Search term "agent": copy each line of the data containing it.

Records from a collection
=== Begin Enclosure ===

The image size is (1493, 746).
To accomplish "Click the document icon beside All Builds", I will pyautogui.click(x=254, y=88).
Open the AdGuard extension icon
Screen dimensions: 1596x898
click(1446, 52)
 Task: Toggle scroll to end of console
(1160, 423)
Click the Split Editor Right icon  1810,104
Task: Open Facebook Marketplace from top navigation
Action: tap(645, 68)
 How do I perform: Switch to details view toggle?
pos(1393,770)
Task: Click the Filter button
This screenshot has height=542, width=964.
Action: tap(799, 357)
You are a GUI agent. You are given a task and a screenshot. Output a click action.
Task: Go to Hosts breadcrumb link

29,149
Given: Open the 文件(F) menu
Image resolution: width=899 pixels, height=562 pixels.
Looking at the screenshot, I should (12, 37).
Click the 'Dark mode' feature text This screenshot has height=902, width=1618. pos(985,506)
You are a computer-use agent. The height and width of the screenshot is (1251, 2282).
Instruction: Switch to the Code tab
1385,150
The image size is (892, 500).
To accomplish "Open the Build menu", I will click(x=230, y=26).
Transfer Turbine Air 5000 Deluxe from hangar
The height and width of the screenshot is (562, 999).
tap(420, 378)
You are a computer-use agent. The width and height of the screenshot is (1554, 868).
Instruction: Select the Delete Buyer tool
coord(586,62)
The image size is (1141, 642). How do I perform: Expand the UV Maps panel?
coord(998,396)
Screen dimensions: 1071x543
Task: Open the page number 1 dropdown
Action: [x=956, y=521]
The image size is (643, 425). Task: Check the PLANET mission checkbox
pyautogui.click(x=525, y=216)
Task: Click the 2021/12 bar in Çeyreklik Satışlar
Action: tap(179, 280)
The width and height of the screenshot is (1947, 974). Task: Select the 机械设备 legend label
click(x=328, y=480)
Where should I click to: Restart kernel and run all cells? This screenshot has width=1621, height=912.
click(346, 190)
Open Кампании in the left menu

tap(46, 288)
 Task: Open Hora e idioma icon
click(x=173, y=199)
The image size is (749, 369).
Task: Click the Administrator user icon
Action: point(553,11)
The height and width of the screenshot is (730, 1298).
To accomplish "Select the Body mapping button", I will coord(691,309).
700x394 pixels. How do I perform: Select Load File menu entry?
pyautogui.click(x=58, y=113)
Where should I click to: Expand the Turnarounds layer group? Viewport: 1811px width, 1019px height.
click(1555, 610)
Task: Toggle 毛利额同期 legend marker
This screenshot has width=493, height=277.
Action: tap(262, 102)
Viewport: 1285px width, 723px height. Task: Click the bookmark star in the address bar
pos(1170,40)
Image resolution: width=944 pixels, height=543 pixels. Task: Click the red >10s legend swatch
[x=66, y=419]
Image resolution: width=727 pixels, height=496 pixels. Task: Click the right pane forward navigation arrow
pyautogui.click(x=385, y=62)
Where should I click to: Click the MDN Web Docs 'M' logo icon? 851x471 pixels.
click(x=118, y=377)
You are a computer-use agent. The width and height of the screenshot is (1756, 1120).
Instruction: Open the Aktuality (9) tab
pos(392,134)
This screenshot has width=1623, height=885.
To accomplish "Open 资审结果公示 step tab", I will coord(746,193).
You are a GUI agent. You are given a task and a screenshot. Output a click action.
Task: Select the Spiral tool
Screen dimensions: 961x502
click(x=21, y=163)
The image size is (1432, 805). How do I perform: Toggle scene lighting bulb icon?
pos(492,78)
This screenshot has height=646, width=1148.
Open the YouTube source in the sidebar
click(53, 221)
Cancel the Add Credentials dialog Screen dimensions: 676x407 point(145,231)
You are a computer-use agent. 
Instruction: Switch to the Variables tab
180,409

=== End Enclosure ===

YOUR SOLUTION =>
You are a GUI agent. You are given a task and a screenshot. Output a click action.
You are a computer-use agent. The height and width of the screenshot is (1251, 2282).
You are a computer-use agent. The width and height of the screenshot is (1554, 868).
You are a computer-use agent. The width and height of the screenshot is (1756, 1120).
You are a GUI agent. You are given a task and a screenshot. Output a click action.
You are a computer-use agent. 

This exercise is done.